María Dolores de Cospedal (último sueldo conocido: 241.840 euros anuales) se ha trepado a la parra demagógica de los tonicantós, rosadieces y martinezgorriaranes que predican al tiempo que se comen el trigo a dos carrillos. Porque ella y su mayoría absoluta lo valen, porque le sale de la peineta y de la mantilla que se pone para ir a engañar a Dios, ha decidido demediar el parlamento de Castilla-La Mancha y, en el mismo viaje, dejar sin paga a los culiparlantes, también llamados “representantes de la voluntad popular”. Pasmados se tienen que haber quedado los descamisados zurrados por los azules en Neptuno al ver cómo les sobrepasaba por la extrema derecha. ¿No estaban pidiendo el fin de los privilegios de la casta política? Pues hala, un ERE y la mitad a casa, y los otros, a sentarse en el escaño a cambio de nada. Eso sí, los que pillen cacho en el amplio escalafón gubernamental seguirán cobrando.
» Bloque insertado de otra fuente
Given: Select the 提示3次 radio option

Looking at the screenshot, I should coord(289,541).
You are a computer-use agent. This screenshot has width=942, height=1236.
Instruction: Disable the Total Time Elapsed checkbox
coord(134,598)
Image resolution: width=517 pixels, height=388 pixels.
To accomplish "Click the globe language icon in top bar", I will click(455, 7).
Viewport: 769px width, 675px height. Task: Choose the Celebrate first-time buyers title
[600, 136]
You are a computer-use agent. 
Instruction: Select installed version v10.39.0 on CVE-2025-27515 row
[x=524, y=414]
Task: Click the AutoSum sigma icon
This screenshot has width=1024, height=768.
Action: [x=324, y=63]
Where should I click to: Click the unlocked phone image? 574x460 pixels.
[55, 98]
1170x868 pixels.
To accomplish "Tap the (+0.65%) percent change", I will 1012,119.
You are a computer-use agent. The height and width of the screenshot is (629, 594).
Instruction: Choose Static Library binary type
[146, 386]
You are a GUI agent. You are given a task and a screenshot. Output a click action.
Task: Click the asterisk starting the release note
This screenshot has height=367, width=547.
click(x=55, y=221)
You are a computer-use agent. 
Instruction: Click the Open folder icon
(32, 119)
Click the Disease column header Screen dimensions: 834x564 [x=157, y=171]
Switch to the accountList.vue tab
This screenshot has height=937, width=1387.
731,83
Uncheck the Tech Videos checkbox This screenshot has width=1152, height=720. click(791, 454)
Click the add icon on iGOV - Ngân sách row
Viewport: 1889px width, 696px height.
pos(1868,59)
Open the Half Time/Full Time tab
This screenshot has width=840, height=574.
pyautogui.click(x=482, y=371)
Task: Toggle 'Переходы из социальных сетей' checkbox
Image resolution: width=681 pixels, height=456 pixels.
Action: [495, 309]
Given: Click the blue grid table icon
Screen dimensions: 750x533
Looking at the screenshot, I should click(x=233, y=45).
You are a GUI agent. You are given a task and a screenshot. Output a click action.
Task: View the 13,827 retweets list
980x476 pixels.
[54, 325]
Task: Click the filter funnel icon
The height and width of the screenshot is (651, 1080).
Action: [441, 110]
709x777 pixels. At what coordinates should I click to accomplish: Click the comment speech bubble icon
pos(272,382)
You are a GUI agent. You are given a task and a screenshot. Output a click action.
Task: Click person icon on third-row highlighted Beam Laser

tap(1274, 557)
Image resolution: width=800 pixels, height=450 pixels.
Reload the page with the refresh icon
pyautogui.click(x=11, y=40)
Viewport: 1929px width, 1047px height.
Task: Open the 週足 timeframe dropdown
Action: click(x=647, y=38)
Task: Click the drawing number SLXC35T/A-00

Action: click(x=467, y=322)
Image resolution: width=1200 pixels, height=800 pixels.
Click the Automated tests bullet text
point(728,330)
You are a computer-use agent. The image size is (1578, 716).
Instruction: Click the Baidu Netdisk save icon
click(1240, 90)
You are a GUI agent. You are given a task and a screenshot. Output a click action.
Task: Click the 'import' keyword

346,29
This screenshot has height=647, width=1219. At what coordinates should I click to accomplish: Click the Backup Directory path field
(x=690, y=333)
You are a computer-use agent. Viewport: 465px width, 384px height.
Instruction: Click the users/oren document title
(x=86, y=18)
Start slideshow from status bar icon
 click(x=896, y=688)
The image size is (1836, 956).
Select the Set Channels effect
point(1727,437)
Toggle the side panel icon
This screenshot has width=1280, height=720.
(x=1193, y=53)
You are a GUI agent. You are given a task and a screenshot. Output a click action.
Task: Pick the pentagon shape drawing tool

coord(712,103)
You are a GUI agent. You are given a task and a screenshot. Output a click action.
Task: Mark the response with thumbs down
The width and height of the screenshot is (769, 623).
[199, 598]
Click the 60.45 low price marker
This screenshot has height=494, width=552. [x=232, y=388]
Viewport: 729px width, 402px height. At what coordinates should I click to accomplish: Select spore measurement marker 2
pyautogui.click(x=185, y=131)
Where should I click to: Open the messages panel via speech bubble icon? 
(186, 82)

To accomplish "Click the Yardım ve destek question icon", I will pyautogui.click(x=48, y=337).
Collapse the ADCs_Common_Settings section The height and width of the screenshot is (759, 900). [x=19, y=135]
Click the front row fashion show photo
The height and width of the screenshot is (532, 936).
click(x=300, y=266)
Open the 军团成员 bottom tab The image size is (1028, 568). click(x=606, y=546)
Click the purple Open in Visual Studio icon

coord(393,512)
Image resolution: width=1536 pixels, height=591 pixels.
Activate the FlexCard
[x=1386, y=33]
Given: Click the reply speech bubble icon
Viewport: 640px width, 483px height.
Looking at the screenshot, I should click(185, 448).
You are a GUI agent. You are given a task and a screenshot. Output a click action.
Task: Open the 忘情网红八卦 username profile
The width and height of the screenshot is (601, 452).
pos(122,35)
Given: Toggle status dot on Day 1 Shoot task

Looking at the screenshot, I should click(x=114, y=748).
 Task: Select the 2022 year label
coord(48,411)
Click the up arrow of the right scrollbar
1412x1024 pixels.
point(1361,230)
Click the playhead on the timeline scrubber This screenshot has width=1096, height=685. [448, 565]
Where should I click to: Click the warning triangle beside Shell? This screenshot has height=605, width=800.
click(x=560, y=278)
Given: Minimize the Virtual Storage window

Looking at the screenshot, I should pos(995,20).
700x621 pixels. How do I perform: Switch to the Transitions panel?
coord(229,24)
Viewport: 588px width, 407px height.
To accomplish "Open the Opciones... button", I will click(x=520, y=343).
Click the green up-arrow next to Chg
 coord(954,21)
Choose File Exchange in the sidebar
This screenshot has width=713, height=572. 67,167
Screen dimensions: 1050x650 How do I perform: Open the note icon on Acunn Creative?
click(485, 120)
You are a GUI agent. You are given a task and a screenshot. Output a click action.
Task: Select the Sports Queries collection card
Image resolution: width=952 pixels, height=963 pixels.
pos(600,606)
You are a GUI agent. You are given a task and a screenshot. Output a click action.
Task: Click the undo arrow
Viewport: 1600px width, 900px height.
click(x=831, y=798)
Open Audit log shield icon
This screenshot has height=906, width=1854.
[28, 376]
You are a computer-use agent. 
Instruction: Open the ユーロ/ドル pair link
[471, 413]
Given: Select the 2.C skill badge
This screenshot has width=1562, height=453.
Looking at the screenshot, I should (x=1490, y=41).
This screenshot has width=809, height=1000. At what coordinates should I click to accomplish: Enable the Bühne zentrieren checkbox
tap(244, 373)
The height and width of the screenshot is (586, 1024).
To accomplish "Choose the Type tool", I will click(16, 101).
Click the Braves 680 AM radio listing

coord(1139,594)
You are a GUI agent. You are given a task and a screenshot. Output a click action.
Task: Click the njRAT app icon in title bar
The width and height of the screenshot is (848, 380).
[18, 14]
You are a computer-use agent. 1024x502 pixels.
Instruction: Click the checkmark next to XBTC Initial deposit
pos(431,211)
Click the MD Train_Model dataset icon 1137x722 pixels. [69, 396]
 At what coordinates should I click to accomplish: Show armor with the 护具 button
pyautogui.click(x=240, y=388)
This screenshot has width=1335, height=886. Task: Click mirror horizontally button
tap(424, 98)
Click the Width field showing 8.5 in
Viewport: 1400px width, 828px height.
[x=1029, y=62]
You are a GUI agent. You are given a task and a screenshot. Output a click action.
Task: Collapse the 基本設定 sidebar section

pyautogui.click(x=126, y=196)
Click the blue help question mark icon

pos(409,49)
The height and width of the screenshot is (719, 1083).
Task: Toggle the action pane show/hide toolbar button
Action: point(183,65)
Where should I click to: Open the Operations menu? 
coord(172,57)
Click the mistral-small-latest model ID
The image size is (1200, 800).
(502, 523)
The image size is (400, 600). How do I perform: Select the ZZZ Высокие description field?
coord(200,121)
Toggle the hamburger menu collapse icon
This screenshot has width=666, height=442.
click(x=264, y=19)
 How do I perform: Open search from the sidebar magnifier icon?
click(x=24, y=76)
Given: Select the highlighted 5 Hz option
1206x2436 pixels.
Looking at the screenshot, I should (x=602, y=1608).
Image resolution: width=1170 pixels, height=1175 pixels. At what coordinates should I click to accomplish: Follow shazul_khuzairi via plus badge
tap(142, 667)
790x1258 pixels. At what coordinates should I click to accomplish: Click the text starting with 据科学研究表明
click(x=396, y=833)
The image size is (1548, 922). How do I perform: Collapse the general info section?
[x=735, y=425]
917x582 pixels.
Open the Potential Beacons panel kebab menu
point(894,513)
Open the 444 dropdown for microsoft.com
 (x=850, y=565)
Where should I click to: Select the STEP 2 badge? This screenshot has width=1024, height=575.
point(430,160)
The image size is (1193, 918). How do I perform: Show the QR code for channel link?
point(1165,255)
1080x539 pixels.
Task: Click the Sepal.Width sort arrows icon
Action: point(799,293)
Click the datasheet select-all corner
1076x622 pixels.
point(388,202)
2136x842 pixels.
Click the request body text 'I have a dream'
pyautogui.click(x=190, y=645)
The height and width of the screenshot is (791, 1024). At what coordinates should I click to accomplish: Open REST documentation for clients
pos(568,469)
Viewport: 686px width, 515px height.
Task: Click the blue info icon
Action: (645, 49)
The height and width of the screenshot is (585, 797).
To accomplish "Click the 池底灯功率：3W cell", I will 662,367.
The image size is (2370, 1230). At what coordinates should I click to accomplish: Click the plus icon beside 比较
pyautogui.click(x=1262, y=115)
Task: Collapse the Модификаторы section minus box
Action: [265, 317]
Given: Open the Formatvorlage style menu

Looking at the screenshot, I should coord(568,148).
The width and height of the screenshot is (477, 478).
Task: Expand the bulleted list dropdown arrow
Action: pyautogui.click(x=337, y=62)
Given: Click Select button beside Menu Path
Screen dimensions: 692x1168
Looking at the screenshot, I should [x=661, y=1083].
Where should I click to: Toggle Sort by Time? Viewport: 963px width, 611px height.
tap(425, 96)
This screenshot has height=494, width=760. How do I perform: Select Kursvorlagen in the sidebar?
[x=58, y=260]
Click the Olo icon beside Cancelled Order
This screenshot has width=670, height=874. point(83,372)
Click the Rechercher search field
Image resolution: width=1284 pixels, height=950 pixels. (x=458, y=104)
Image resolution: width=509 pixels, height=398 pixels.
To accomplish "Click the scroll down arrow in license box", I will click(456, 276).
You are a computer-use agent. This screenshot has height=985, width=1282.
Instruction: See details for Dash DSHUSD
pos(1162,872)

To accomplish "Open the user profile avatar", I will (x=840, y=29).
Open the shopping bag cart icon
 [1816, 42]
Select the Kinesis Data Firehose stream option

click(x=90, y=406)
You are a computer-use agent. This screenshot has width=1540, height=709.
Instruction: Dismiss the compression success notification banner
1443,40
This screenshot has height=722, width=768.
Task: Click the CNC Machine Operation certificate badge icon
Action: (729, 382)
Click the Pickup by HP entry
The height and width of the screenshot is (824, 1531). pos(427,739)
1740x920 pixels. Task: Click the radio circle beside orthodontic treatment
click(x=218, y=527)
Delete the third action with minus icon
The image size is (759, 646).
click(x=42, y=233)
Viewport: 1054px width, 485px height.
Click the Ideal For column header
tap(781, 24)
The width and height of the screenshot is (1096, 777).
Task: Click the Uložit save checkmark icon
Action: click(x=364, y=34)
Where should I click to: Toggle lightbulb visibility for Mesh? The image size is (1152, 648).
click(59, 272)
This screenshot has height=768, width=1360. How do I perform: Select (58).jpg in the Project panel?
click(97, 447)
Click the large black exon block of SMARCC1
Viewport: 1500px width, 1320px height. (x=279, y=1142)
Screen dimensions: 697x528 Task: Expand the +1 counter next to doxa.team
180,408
El que parte y reparte… ya se sabe. ¿Algo que objetar?
Sí, bastante. Para empezar, que tal vez la directa habría sido cerrar el negocio completo. Treinta años después ya se ha comprobado que las autonomías artificiales no sirven para acercar la administración al ciudadano sino como sostén de los caprichos y elevador del ego de una creciente reata de caciques locales. No olvidemos que donde ahora se sienta la doña tuvo el culo durante lustros el multiplicador de patrimonio personal José Bono. Nadie fuera de la legión de apesebrados iba a echar en falta la taifa castellano-manchega. Para recortar da lo mismo Madrid que Toledo.
Pero si aun así se opta por mantener la tramoya, sobrepasa el insulto que se haga a costa del doble tijeretazo populachero en el tamaño del parlamento y los emolumentos de los electos. Lo primero es un truco aritmético para borrar del mapa a los partidos pequeños. Lo segundo es institucionalizar que sólo los que están forrados se puedan dedicar a la política.